Q1 stock market sweep: 888, PointsBet and BetMakers among biggest iGaming losers

The first quarter of 2023 has been tumultuous for the stock market, with several iGaming companies experiencing significant share declines.
From large operators to small suppliers, iGaming NEXT has taken a closer look at some of the biggest stock price losers in Q1.
BetMakers Technology Group
BetMakers Technology Group is currently experiencing a challenging period, with its share price plummeting by more than 42% between 1 January and 31 March 2023.The company’s 12-month share price decline of 68.8% is also indicative of more significant challenges.
BetMakers is currently not generating a profit and reported a loss of AU$89m in the 2022 financial year, followed by a loss of A$11.8m in the first half of financial year 2023.
Earlier this year, BetMakers had cautioned that its investment in growth opportunities during the first half of the current financial year would result in negative earnings for the full year.
BetMakers invested in betting venture Betr together with News Corp and Tekkorp.
Several management changes and a commitment to cost reduction followed the profit warning.
In March, bookmaker and investor Tom Waterhouse sold down his VC vehicle’s shareholding in the company and is no longer a substantial shareholder.
Nevertheless, BetMakers intends to move towards generating positive cash flow and position itself to take advantage of organic and inorganic growth in the next 18 months.
Most recently, the supplier further streamlined its organisational structure, removing the CEO position in the US.
However, executive chairman Matt Davey, who himself is based in Las Vegas, told iGaming NEXT that the US remains an incredibly important market for the company and “we continue to invest in our technology and operations” there.
PointsBet
Shareholders of Australian sports betting operator PointsBet have experienced a rough ride in the stock market lately, with the share price down 19% over the first three months of 2023.

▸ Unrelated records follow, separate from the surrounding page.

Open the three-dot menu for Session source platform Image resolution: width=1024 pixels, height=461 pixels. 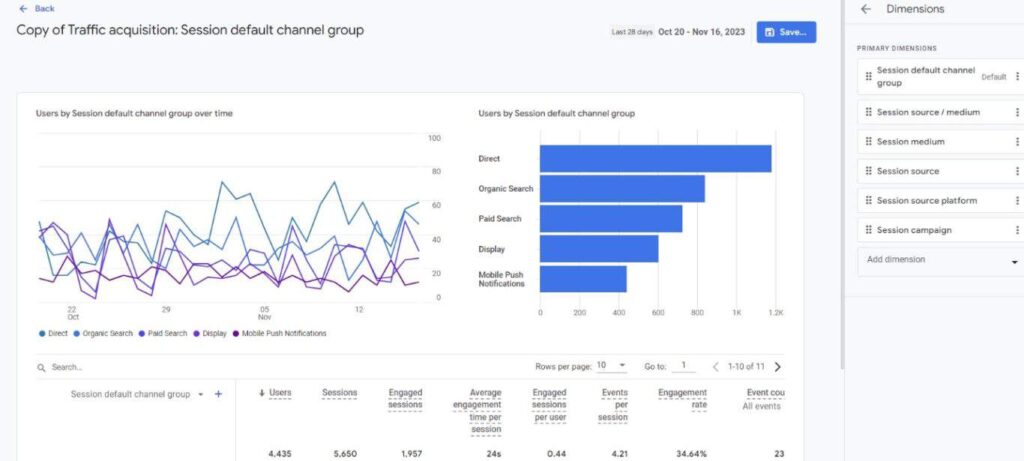pos(1017,201)
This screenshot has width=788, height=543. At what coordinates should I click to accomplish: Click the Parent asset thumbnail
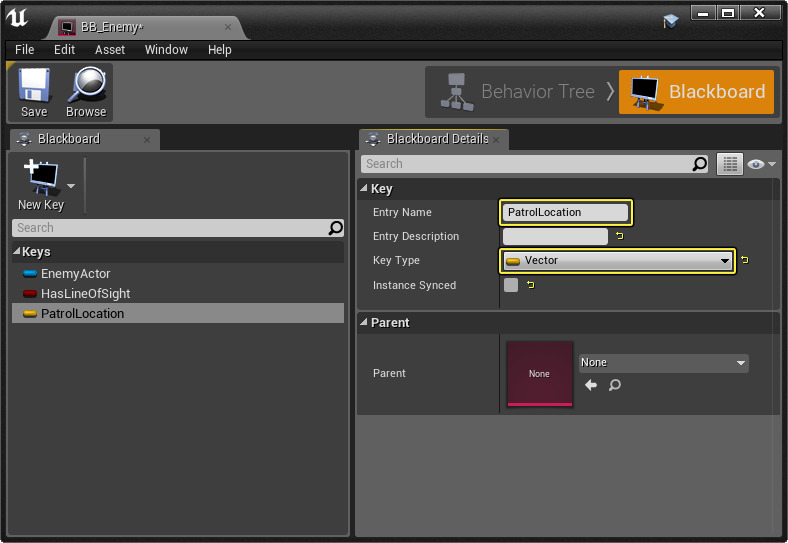pyautogui.click(x=539, y=373)
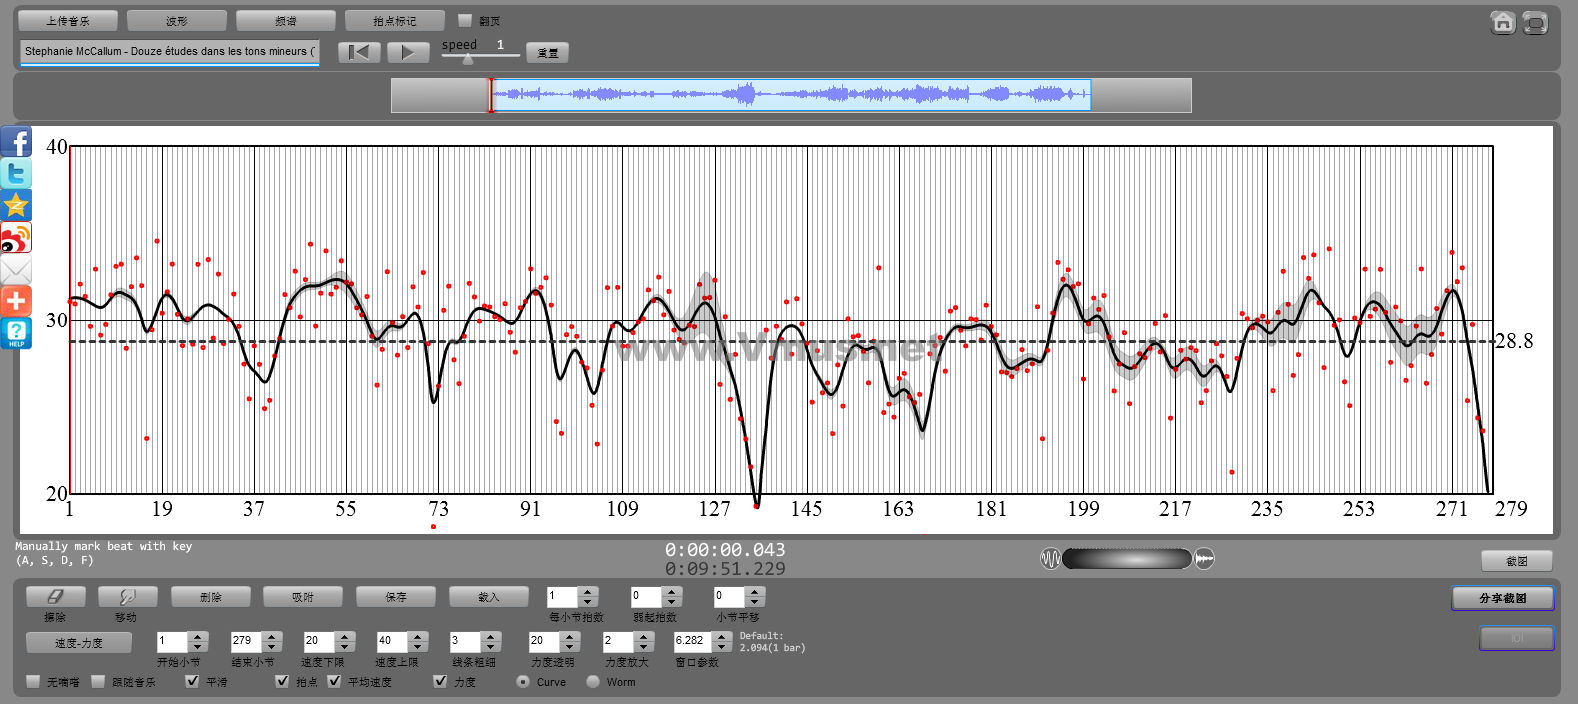Open the blue HELP question-mark icon
The height and width of the screenshot is (704, 1578).
[x=16, y=333]
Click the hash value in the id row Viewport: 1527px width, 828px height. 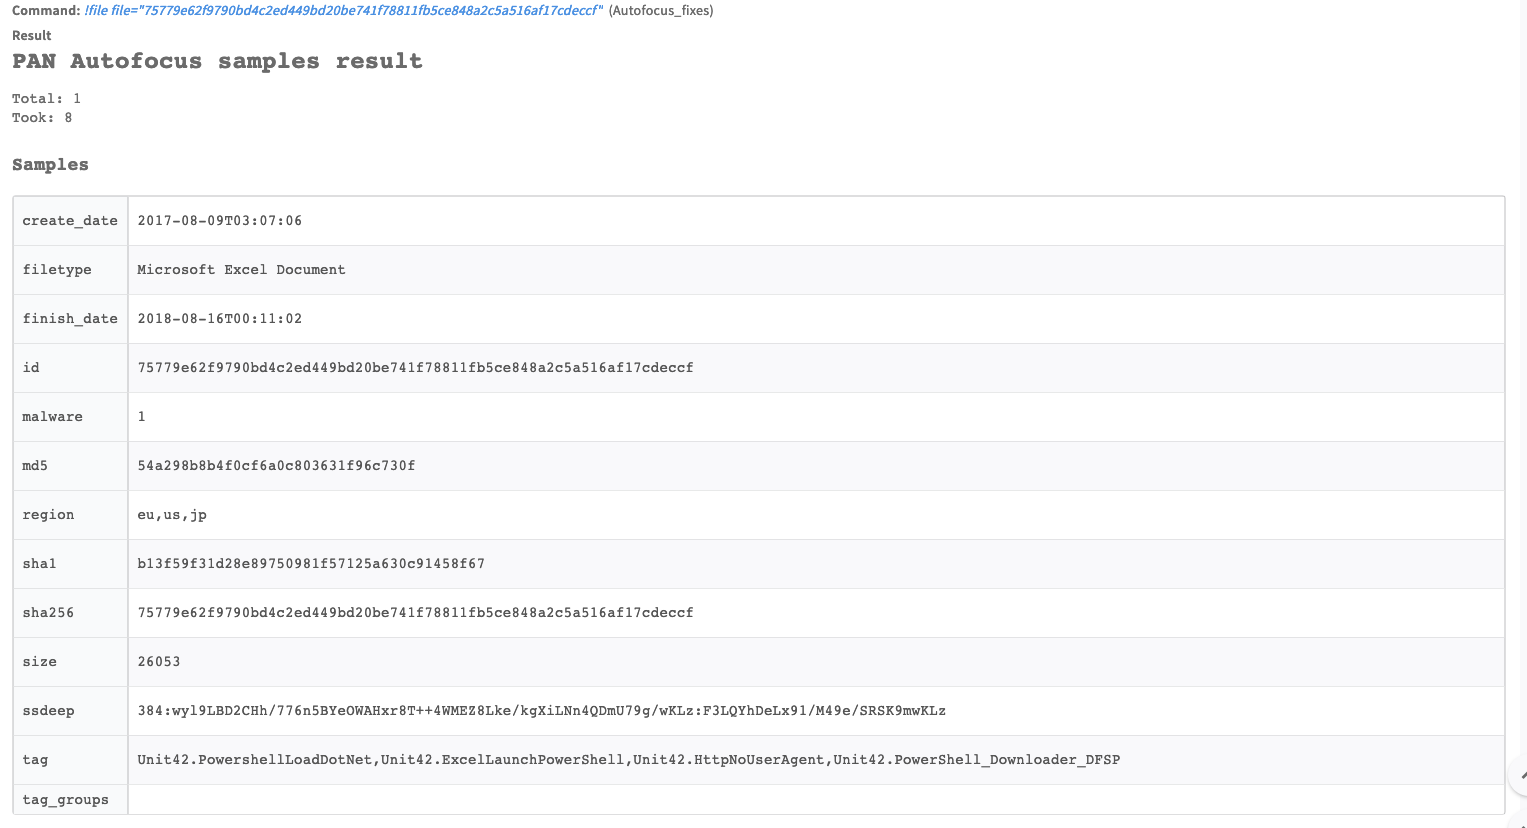tap(415, 368)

However, this figure pales in comparison to the decline of the past 12 months, which stands at 58.9%.
However, this growth was overshadowed by a rise in cash burn and negative cash flow, climbing from A$60.7m to A$75.7m sequentially, driven by higher marketing costs and reduced profit margins.
Despite these setbacks, the US has become PointsBet’s largest market. In fact, the US market alone accounted for a notable 68% year-on-year increase in total net win, reaching A$40.6m. Meanwhile, the Australian net win only rose by 9% to A$57.7m.
In December 2022, PointsBet announced that it was in early negotiations with News Corp-backed betting start-up Betr over a potential sale of its Australian business.
Although the company declined to comment on the discussions, CEO Sam Swanell said he expects the company to grow this year while also remaining EBITDA positive in Australia.
He also believes the operator can increase trading margins to 4% or higher, with low-margin products such as tennis head-to-head bets generating significant turnover in the last quarter.
Meanwhile, Entain has entered the takeover stage and is reportedly in discussions to acquire PointsBet’s Australian arm.
According to various sources, the London-listed operator is currently working on a potential bid, though the company has not made any official announcement yet.
888
It has been a horrible quarter for shareholders of 888. The stock was down 41% in Q1 2023 and more than 74% over the past 12 months.
In March, the Gibraltar-based operator was removed from the mid-cap 250 and 350 indexes as part of the London Stock Exchange’s latest index rebalancing due to its poor performance.
The operator hit the headlines on January 30 when an internal compliance investigation resulted in the sudden departure of CEO Itai Pazner, causing the company’s share price to drop by 27% in a single day.As part of the investigation, 888 suspended VIP activities in some dot com markets due to failures in following best practices for Know Your Client (KYC) and Anti-Money Laundering (AML) processes for VIP customers in the Middle East.
CFO Yariv Dafna was also set to leave after the publication of the company’s full-year 2022 financial results in March but agreed to stay on until the end of 2023 after Pazner’s departure.
888 acquired significant debt as a result of its acquisition of William Hill, which according to analyst Ivor Jones could prevent the company from meeting its target net debt/EBITDA range of 2-3x until 2026.